— Request —
Extend the passage below on Perugino's works in Perugia by writing on from its last sentence, which concerns the San Pietro polyptych.

— Excerpted passage —
■ ■ ■ ■ ■ ■ ■

Other Works in Perugia 

Collegio del Cambio

Frescoes (1496-1500)

The extensive fresco cycle in the Sala dell’ Udienza of the Collegio di Cambio is the masterpiece of Perugino.  According to Giorgio Vasari, his main assistant was Andrea d’ Assisi, l' Ingegno

       

The side walls contain frescoes of allegories of civic virtues using humanist iconography that seems to have been the work of Francesco Maturanzio, the secretary to the Priori delle Arti.

                       

The back wall contains two more conventional scenes:

  1. the Nativity (on the right); and

  2. the Transfiguration (on the left). 

The vaults depict personifications of the signs of the zodiac in tondi against highly patterned backgrounds.  At the centre, a team of four horses pulls Apollo's chariot across the sky.




A frescoed self-portrait of Perugino (illustrated above) appears as a panel hung from the left wall.  The inscription by Francesco Maturanzio praises the artist: "If the art of painting was lost, he rediscovered it.  If it was not yet invented, he brought it to this point".

San Pietro Polyptych (1495-1500)

The history of this huge polyptych from the high altar of the church of San Pietro begins in 1483, when an Olivetan monk, Giovanni Domenico da Verona was commissioned to build the frame.  Perugino was commissioned in 1495 to paint the panels and to gild the frame.  The altarpiece was installed at some time before 1500, the year in which the high altar was re-consecrated.

The altarpiece was removed and dismantled in 1608, during the re-modelling of the church.  From this time, the main panel of the Ascension was hung in the apse, and the other panels were distributed within the church.  The probable reconstruction of the original disposition is illustrated in this page in Wikipedia.

■ ■ ■ ■ ■ ■ ■

— Available data —
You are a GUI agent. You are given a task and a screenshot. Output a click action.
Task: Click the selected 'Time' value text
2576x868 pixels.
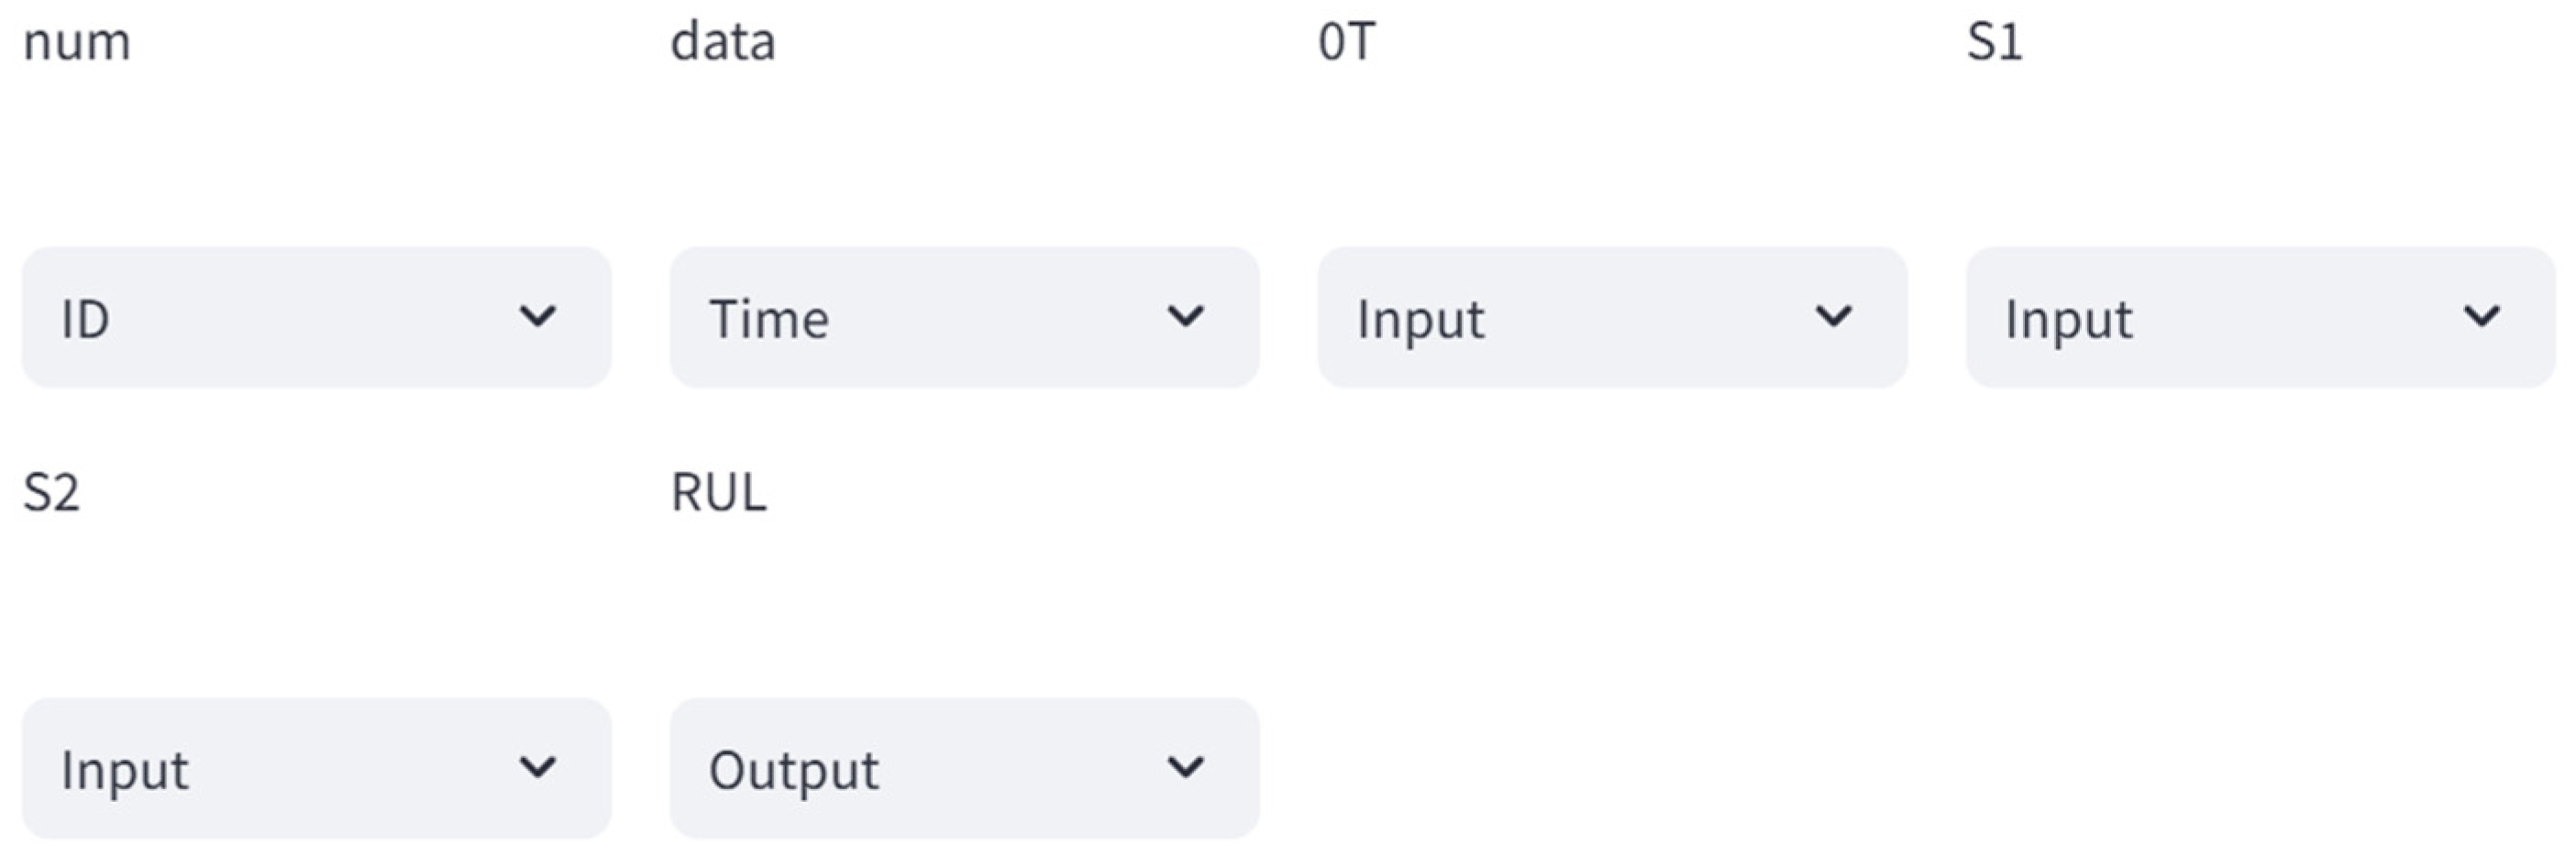[769, 320]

■ ■ ■ ■ ■ ■ ■

— Output of the exercise —
Napoleon's commissioner, Jacques-Pierre Tinet selected most of the panels (except five predella panels of saints that escaped his attention) for confiscation  in 1797, and they were sent to Paris.  They were subsequently dispersed:

  1. The main panel of the Ascension of Christ was sent to Lyon in 1811 and is now in the Musée des Beaux Arts, Lyon.   

  2. The lunette of God the Father with angels was installed in the Parisian church of St Gervais in 1811.  It was reunited with the main panel in the Musée des Beaux Arts, Lyon in 1952.

  3. Tondi of the prophets David and Isaiah, which possibly came from protective doors that covered the altarpiece, were sent to Nantes in 1809 and are now in the Musée des Beaux Arts, Nantes.

  4. The predella panels of the Adoration of the Magi, the Baptism of Christ and the Resurrection were sent to Rouen in 1803 and are now in the Musée des Beaux Arts, Rouen).

  5. Antonio Canova recovered the predella panels of SS Benedict, Placidus and Justina (the patron saint of the Cassinese Congregation) in 1815, when they were secured for the Pinacoteca Vaticana, Rome.


Predella panels of SS Scholastica (the sister of St Benedict); Herculanus; Peter Abbot (the founder of San Pietro); Constantius; and Maurus remained in San Pietro until 1811, when Agostino Tofanelli secured them for the Musei Capitolini, Rome.  They were returned to Perugia in 1815 and are now in the sacristy.

San Severo

Trinity with saints (ca. 1505-24)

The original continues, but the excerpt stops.